== Segment start ==

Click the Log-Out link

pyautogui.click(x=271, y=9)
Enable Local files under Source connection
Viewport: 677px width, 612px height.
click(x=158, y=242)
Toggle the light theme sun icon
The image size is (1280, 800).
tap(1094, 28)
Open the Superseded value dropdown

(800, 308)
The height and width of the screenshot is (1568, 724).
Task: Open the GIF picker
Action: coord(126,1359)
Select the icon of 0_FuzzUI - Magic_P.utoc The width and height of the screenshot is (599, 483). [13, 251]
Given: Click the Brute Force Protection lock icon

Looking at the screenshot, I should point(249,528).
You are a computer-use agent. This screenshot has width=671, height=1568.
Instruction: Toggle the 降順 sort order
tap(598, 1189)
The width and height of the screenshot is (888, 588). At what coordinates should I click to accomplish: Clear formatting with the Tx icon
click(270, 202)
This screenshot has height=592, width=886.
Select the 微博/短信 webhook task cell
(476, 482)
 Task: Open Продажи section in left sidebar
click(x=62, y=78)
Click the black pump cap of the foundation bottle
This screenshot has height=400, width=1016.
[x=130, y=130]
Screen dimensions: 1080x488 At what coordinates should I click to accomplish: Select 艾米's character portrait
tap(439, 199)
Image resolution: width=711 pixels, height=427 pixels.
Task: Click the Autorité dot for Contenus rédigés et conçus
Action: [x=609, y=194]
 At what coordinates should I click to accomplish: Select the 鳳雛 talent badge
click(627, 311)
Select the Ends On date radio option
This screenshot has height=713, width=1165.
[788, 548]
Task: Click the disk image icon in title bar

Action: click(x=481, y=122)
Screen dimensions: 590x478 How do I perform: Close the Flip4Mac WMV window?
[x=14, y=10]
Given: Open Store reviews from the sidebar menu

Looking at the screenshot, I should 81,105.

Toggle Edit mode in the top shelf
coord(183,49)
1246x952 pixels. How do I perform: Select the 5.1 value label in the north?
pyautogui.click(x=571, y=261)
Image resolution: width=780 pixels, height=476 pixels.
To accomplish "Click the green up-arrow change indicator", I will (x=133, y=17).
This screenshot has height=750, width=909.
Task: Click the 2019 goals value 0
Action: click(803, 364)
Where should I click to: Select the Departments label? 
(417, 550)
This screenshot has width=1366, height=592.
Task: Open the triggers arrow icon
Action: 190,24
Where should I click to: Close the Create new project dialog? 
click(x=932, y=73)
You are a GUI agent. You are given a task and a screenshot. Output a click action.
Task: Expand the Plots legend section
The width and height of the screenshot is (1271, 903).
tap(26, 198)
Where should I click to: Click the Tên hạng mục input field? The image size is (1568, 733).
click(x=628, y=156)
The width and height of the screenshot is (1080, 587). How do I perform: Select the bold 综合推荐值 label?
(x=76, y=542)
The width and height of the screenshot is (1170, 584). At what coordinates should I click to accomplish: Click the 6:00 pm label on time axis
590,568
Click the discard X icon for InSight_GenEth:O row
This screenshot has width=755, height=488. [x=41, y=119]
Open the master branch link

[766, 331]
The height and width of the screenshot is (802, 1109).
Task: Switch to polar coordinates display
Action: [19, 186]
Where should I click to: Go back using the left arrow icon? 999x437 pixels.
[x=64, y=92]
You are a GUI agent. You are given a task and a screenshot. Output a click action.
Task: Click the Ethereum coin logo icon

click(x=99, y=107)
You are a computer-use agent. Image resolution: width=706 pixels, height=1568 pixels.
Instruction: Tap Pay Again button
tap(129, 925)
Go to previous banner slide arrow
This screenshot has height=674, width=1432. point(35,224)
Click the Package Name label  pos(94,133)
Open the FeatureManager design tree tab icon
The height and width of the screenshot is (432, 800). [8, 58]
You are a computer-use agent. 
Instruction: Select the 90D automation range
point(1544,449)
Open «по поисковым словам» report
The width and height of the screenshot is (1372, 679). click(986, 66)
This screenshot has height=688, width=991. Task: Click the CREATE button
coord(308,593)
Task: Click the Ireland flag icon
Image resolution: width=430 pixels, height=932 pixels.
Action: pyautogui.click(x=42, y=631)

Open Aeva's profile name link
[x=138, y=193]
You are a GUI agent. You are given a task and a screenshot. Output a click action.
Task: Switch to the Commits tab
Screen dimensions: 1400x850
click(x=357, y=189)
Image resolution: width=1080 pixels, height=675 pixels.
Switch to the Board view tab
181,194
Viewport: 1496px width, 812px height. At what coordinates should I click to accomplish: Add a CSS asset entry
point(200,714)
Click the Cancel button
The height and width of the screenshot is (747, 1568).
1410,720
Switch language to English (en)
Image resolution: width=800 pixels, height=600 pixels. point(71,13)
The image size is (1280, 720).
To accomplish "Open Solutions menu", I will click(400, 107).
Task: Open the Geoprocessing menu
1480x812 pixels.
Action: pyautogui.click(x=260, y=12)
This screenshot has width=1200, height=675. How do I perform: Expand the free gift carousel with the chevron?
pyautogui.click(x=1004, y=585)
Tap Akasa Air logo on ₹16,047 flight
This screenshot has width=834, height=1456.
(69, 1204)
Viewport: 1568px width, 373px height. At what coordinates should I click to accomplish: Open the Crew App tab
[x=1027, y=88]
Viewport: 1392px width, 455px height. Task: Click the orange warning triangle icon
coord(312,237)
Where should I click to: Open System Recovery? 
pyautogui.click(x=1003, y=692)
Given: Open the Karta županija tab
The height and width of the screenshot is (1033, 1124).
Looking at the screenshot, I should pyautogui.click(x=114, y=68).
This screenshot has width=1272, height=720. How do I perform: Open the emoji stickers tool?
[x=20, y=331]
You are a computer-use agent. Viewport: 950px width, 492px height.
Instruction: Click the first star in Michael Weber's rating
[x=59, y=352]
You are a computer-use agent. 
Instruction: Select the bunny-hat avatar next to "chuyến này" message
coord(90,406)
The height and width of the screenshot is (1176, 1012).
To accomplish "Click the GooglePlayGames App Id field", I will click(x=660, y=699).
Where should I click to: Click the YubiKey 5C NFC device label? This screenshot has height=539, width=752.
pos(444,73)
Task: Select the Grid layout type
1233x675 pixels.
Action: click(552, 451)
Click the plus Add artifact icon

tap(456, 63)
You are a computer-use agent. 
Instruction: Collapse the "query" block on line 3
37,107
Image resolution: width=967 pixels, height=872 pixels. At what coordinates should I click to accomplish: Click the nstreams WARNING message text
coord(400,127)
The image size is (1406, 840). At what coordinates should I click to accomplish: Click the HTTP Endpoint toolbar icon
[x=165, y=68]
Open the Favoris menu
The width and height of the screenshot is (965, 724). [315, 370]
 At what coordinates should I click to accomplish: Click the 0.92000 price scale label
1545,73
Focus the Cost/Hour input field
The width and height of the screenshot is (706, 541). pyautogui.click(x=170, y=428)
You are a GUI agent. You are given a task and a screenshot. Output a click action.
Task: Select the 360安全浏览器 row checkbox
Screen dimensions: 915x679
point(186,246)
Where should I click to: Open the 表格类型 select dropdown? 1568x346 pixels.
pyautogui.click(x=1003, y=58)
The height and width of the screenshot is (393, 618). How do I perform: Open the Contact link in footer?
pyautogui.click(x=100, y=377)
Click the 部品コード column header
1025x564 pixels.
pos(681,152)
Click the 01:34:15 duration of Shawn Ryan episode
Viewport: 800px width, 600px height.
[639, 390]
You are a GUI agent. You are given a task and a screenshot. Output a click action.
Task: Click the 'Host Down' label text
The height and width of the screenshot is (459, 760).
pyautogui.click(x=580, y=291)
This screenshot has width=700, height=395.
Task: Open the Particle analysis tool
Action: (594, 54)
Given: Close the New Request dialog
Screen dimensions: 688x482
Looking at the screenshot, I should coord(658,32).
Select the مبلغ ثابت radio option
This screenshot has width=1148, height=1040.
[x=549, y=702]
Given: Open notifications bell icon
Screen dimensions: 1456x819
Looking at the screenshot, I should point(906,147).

== Segment end ==

## Problem description
Repeat the entire listing above without changing a word.

## Output for this task
Click the Log-Out link

pyautogui.click(x=271, y=9)
Enable Local files under Source connection
Viewport: 677px width, 612px height.
click(x=158, y=242)
Toggle the light theme sun icon
The image size is (1280, 800).
tap(1094, 28)
Open the Superseded value dropdown

(800, 308)
The height and width of the screenshot is (1568, 724).
Task: Open the GIF picker
Action: coord(126,1359)
Select the icon of 0_FuzzUI - Magic_P.utoc The width and height of the screenshot is (599, 483). [13, 251]
Given: Click the Brute Force Protection lock icon

Looking at the screenshot, I should point(249,528).
You are a computer-use agent. This screenshot has width=671, height=1568.
Instruction: Toggle the 降順 sort order
tap(598, 1189)
The width and height of the screenshot is (888, 588). At what coordinates should I click to accomplish: Clear formatting with the Tx icon
click(270, 202)
This screenshot has height=592, width=886.
Select the 微博/短信 webhook task cell
(476, 482)
 Task: Open Продажи section in left sidebar
click(x=62, y=78)
Click the black pump cap of the foundation bottle
This screenshot has height=400, width=1016.
[x=130, y=130]
Screen dimensions: 1080x488 At what coordinates should I click to accomplish: Select 艾米's character portrait
tap(439, 199)
Image resolution: width=711 pixels, height=427 pixels.
Task: Click the Autorité dot for Contenus rédigés et conçus
Action: [x=609, y=194]
 At what coordinates should I click to accomplish: Select the 鳳雛 talent badge
click(627, 311)
Select the Ends On date radio option
This screenshot has height=713, width=1165.
[788, 548]
Task: Click the disk image icon in title bar

Action: click(x=481, y=122)
Screen dimensions: 590x478 How do I perform: Close the Flip4Mac WMV window?
[x=14, y=10]
Given: Open Store reviews from the sidebar menu

Looking at the screenshot, I should 81,105.

Toggle Edit mode in the top shelf
coord(183,49)
1246x952 pixels. How do I perform: Select the 5.1 value label in the north?
pyautogui.click(x=571, y=261)
Image resolution: width=780 pixels, height=476 pixels.
To accomplish "Click the green up-arrow change indicator", I will (x=133, y=17).
This screenshot has height=750, width=909.
Task: Click the 2019 goals value 0
Action: click(803, 364)
Where should I click to: Select the Departments label? 
(417, 550)
This screenshot has width=1366, height=592.
Task: Open the triggers arrow icon
Action: 190,24
Where should I click to: Close the Create new project dialog? 
click(x=932, y=73)
You are a GUI agent. You are given a task and a screenshot. Output a click action.
Task: Expand the Plots legend section
The width and height of the screenshot is (1271, 903).
tap(26, 198)
Where should I click to: Click the Tên hạng mục input field? The image size is (1568, 733).
click(x=628, y=156)
The width and height of the screenshot is (1080, 587). How do I perform: Select the bold 综合推荐值 label?
(x=76, y=542)
The width and height of the screenshot is (1170, 584). At what coordinates should I click to accomplish: Click the 6:00 pm label on time axis
590,568
Click the discard X icon for InSight_GenEth:O row
This screenshot has width=755, height=488. [x=41, y=119]
Open the master branch link

[766, 331]
The height and width of the screenshot is (802, 1109).
Task: Switch to polar coordinates display
Action: [19, 186]
Where should I click to: Go back using the left arrow icon? 999x437 pixels.
[x=64, y=92]
You are a GUI agent. You are given a task and a screenshot. Output a click action.
Task: Click the Ethereum coin logo icon

click(x=99, y=107)
You are a computer-use agent. Image resolution: width=706 pixels, height=1568 pixels.
Instruction: Tap Pay Again button
tap(129, 925)
Go to previous banner slide arrow
This screenshot has height=674, width=1432. point(35,224)
Click the Package Name label  pos(94,133)
Open the FeatureManager design tree tab icon
The height and width of the screenshot is (432, 800). [8, 58]
You are a computer-use agent. 
Instruction: Select the 90D automation range
point(1544,449)
Open «по поисковым словам» report
The width and height of the screenshot is (1372, 679). click(986, 66)
This screenshot has height=688, width=991. Task: Click the CREATE button
coord(308,593)
Task: Click the Ireland flag icon
Image resolution: width=430 pixels, height=932 pixels.
Action: pyautogui.click(x=42, y=631)

Open Aeva's profile name link
[x=138, y=193]
You are a GUI agent. You are given a task and a screenshot. Output a click action.
Task: Switch to the Commits tab
Screen dimensions: 1400x850
click(x=357, y=189)
Image resolution: width=1080 pixels, height=675 pixels.
Switch to the Board view tab
181,194
Viewport: 1496px width, 812px height. At what coordinates should I click to accomplish: Add a CSS asset entry
point(200,714)
Click the Cancel button
The height and width of the screenshot is (747, 1568).
1410,720
Switch language to English (en)
Image resolution: width=800 pixels, height=600 pixels. point(71,13)
The image size is (1280, 720).
To accomplish "Open Solutions menu", I will click(400, 107).
Task: Open the Geoprocessing menu
1480x812 pixels.
Action: pyautogui.click(x=260, y=12)
This screenshot has width=1200, height=675. How do I perform: Expand the free gift carousel with the chevron?
pyautogui.click(x=1004, y=585)
Tap Akasa Air logo on ₹16,047 flight
This screenshot has width=834, height=1456.
(69, 1204)
Viewport: 1568px width, 373px height. At what coordinates should I click to accomplish: Open the Crew App tab
[x=1027, y=88]
Viewport: 1392px width, 455px height. Task: Click the orange warning triangle icon
coord(312,237)
Where should I click to: Open System Recovery? 
pyautogui.click(x=1003, y=692)
Given: Open the Karta županija tab
The height and width of the screenshot is (1033, 1124).
Looking at the screenshot, I should pyautogui.click(x=114, y=68).
This screenshot has width=1272, height=720. How do I perform: Open the emoji stickers tool?
[x=20, y=331]
You are a computer-use agent. Viewport: 950px width, 492px height.
Instruction: Click the first star in Michael Weber's rating
[x=59, y=352]
You are a computer-use agent. 
Instruction: Select the bunny-hat avatar next to "chuyến này" message
coord(90,406)
The height and width of the screenshot is (1176, 1012).
To accomplish "Click the GooglePlayGames App Id field", I will click(x=660, y=699).
Where should I click to: Click the YubiKey 5C NFC device label? This screenshot has height=539, width=752.
pos(444,73)
Task: Select the Grid layout type
1233x675 pixels.
Action: click(552, 451)
Click the plus Add artifact icon

tap(456, 63)
You are a computer-use agent. 
Instruction: Collapse the "query" block on line 3
37,107
Image resolution: width=967 pixels, height=872 pixels. At what coordinates should I click to accomplish: Click the nstreams WARNING message text
coord(400,127)
The image size is (1406, 840). At what coordinates should I click to accomplish: Click the HTTP Endpoint toolbar icon
[x=165, y=68]
Open the Favoris menu
The width and height of the screenshot is (965, 724). [315, 370]
 At what coordinates should I click to accomplish: Click the 0.92000 price scale label
1545,73
Focus the Cost/Hour input field
The width and height of the screenshot is (706, 541). pyautogui.click(x=170, y=428)
You are a GUI agent. You are given a task and a screenshot. Output a click action.
Task: Select the 360安全浏览器 row checkbox
Screen dimensions: 915x679
point(186,246)
Where should I click to: Open the 表格类型 select dropdown? 1568x346 pixels.
pyautogui.click(x=1003, y=58)
The height and width of the screenshot is (393, 618). How do I perform: Open the Contact link in footer?
pyautogui.click(x=100, y=377)
Click the 部品コード column header
1025x564 pixels.
pos(681,152)
Click the 01:34:15 duration of Shawn Ryan episode
Viewport: 800px width, 600px height.
[639, 390]
You are a GUI agent. You are given a task and a screenshot. Output a click action.
Task: Click the 'Host Down' label text
The height and width of the screenshot is (459, 760).
pyautogui.click(x=580, y=291)
This screenshot has width=700, height=395.
Task: Open the Particle analysis tool
Action: (594, 54)
Given: Close the New Request dialog
Screen dimensions: 688x482
Looking at the screenshot, I should coord(658,32).
Select the مبلغ ثابت radio option
This screenshot has width=1148, height=1040.
[x=549, y=702]
Given: Open notifications bell icon
Screen dimensions: 1456x819
Looking at the screenshot, I should point(906,147).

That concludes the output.